Comparator circuits are a natural circuit model for studying bounded fan-out computation whose power sits between nondeterministic branching programs and general circuits. Despite having been studied for nearly three decades, the first superlinear lower bound against comparator circuits was proved only recently by Gál and Robere (ITCS 2020), who established a Ω((n/log n)^{1.5}) lower bound on the size of comparator circuits computing an explicit function of n bits.
In this paper, we initiate the study of average-case complexity and circuit analysis algorithms for comparator circuits. Departing from previous approaches, we exploit the technique of shrinkage under random restrictions to obtain a variety of new results for this model. Among them, we show
- Average-case Lower Bounds. For every k = k(n) with k ≥ log n, there exists a polynomial-time computable function f_k on n bits such that, for every comparator circuit C with at most n^{1.5}/O(k⋅ √{log n}) gates, we have
Pr_{x ∈ {0,1}ⁿ} [C(x) = f_k(x)] ≤ 1/2 + 1/{2^{Ω(k)}}.
This average-case lower bound matches the worst-case lower bound of Gál and Robere by letting k = O(log n).
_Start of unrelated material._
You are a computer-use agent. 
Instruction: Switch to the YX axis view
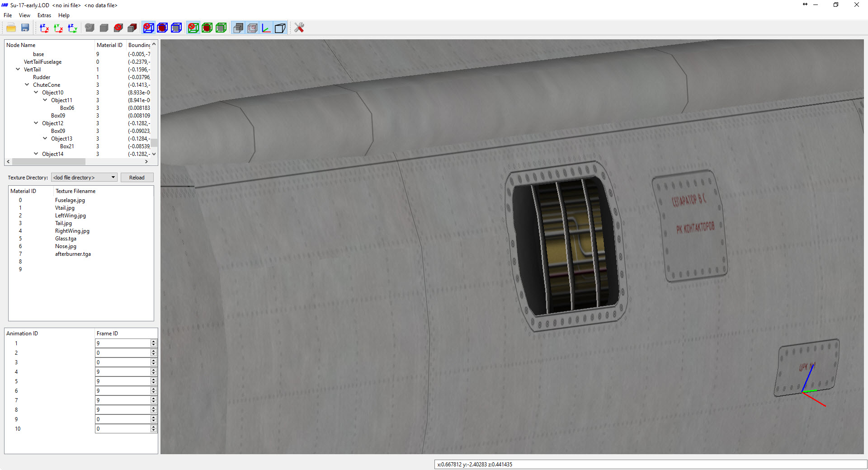[x=58, y=28]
- #SAT Algorithms. There is an algorithm that counts the number of satisfying assignments of a given comparator circuit with at most n^{1.5}/O (k⋅ √{log n}) gates, in time 2^{n-k} · poly(n), for any k ≤ n/4. The running time is non-trivial (i.e., 2ⁿ/n^{ω(1)}) when k = ω(log n).
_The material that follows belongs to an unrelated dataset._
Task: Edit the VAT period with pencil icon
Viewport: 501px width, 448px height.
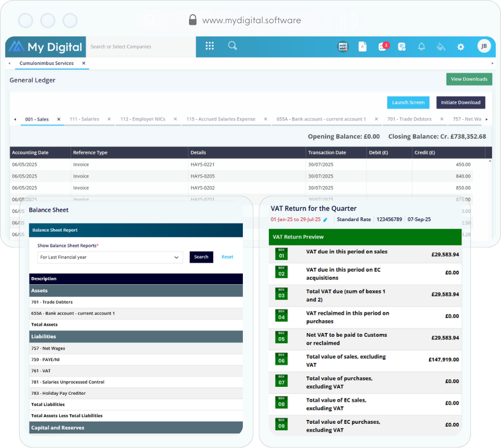Action: tap(325, 220)
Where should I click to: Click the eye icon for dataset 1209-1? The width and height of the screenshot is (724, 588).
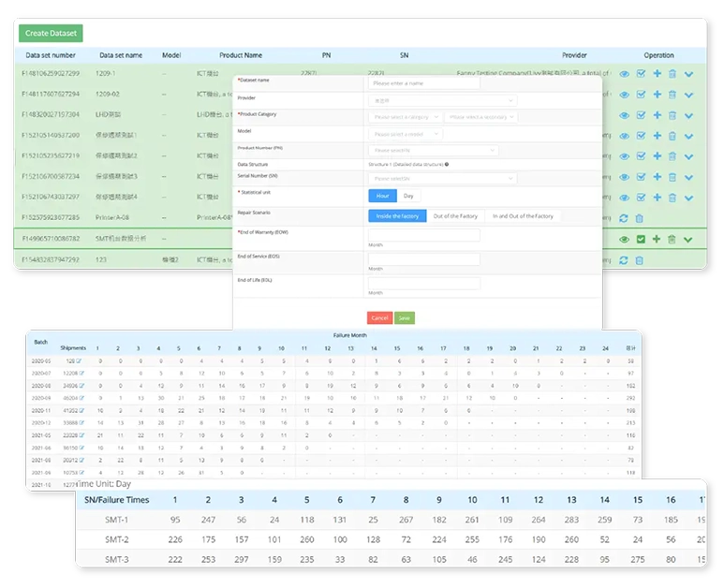(x=625, y=73)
- Pseudorandom Generators and MCSP Lower Bounds. There is a pseudorandom generator of seed length s^{2/3+o(1)} that fools comparator circuits with s gates. Also, using this PRG, we obtain an n^{1.5-o(1)} lower bound for MCSP against comparator circuits.

Bruno P. Cavalar and Zhenjian Lu. Algorithms and Lower Bounds for Comparator Circuits from Shrinkage. In 13th Innovations in Theoretical Computer Science Conference (ITCS 2022). Leibniz International Proceedings in Informatics (LIPIcs), Volume 215, pp. 34:1-34:21, Schloss Dagstuhl – Leibniz-Zentrum für Informatik (2022)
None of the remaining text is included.